A year ago I told the folks at church that the church roof was leaking. Nothing was done. In September, the turkey-dinner committee discovered that the kitchen roof was leaking. The decision to repair was made that week. Bids were obtained, and within 3 weeks the repairman was hired.

He didn't come do it. The roof isn't fixed yet.
Can't be fixed now. Not until spring's thaws.

We had a relatively warm day last week. Almost 30. Because the roof is flat and black, that was enough sunshine to start melting the snow and ice. The church kitchen started getting wet again. The ceiling and walls and cupboards are being damaged. But most of the stuff is safe; dishes, glasses, counters, and silverware are designed to be washed, which means they can get wet without being ruined.

But now Gary's study is leaking too. He keeps books in there. And a computer. This is not good. Books should not get wet. We're trying to figure out where the contents of his office can go.

Sunday, December 16, 2007

"Doublespeak" Revisited

Last week I wrote about the intent of the congregation here to maintain a full-time ministry. Well, Gary was making a hospital visit to one of the officers of the congregation, and they were chatting a bit about the previous week's meeting. That revealed the reasons behind my confusion.

I gotta admit upfront that I think the pay-scale suggested by the district office is high. It's a rare pastor who gets paid the recommended salary. I think a whole lot of congregations aim for somewhere around 75-90% of what's recommended. So when Triune suggested that they'd try to pay Gary 30% of the recommended pay-scale (but that we ought not be caught off-guard if/when it turns out that they only pay 15-25% of scale), it seemed obvious to me that he'd have to be looking for a secular job that would provide at least $25,000 in income. It seemed obvious to me that they wouldn't be expecting a full-time commitment from him if that's all they can provide their pastor.

Turns out that they are. From their point of view, they aren't dropping the salary that much, so there's no reason to think the pastor should change from being available 24/7 to being available only in the spare hours when he's not at a [different] full-time job. So of course he can't get a full-time job.

So that's where their communication didn't quite get through to me initially. We just came with different assumptions.

And the Mountains in Reply

Angels we have heard on high,
sweetly singing o'er the plains,
And the mountains in reply,
echoing their joyous strains:
Glory be to God in the highest!

The mountains? The song says "the mountains." The mountains are singing too? I always used to think that the mountains were just the big wall for the angels' song to bounce back from. That's what an echo is, right?

But ...
Romans 8 tells us that the whole creation eagerly waits for the revealing of the sons of God. The creation groans and labors, waiting for deliverance from the futility to which it was subjected.
And ...
Jesus told the grumbling Pharisees that if the children were not praising Him on Palm Sunday, then the rocks themselves would cry out in praise.
And ...
in Psalm 98 (and others) we pray things like: "Let the hills be joyful together before the Lord."

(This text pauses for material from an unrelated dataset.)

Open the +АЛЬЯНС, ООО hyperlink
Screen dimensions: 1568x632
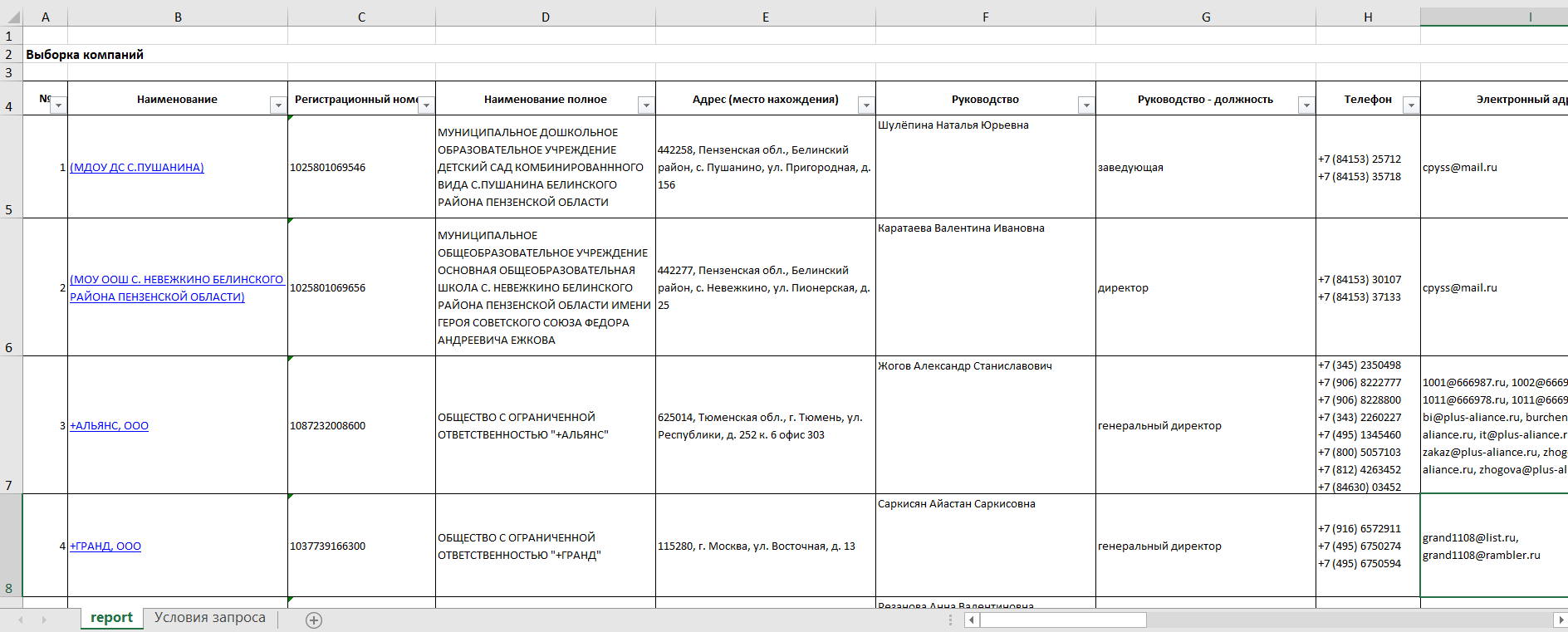click(x=109, y=426)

And the mountains in reply,
echoing their joyous strains!


We are anxious here to get back to more than 9 hours of daylight per day. I find it interesting, as we approach the 21st, that the collect for the week is imploring Jesus to "hear our prayers and to lighten the darkness of our hearts by Your gracious visitation." And I found it likewise interesting that the antiphon for the 21st is

O Dayspring, splendor of light everlasting:
Come and enlighten those who sit in darkness and in the shadow of death.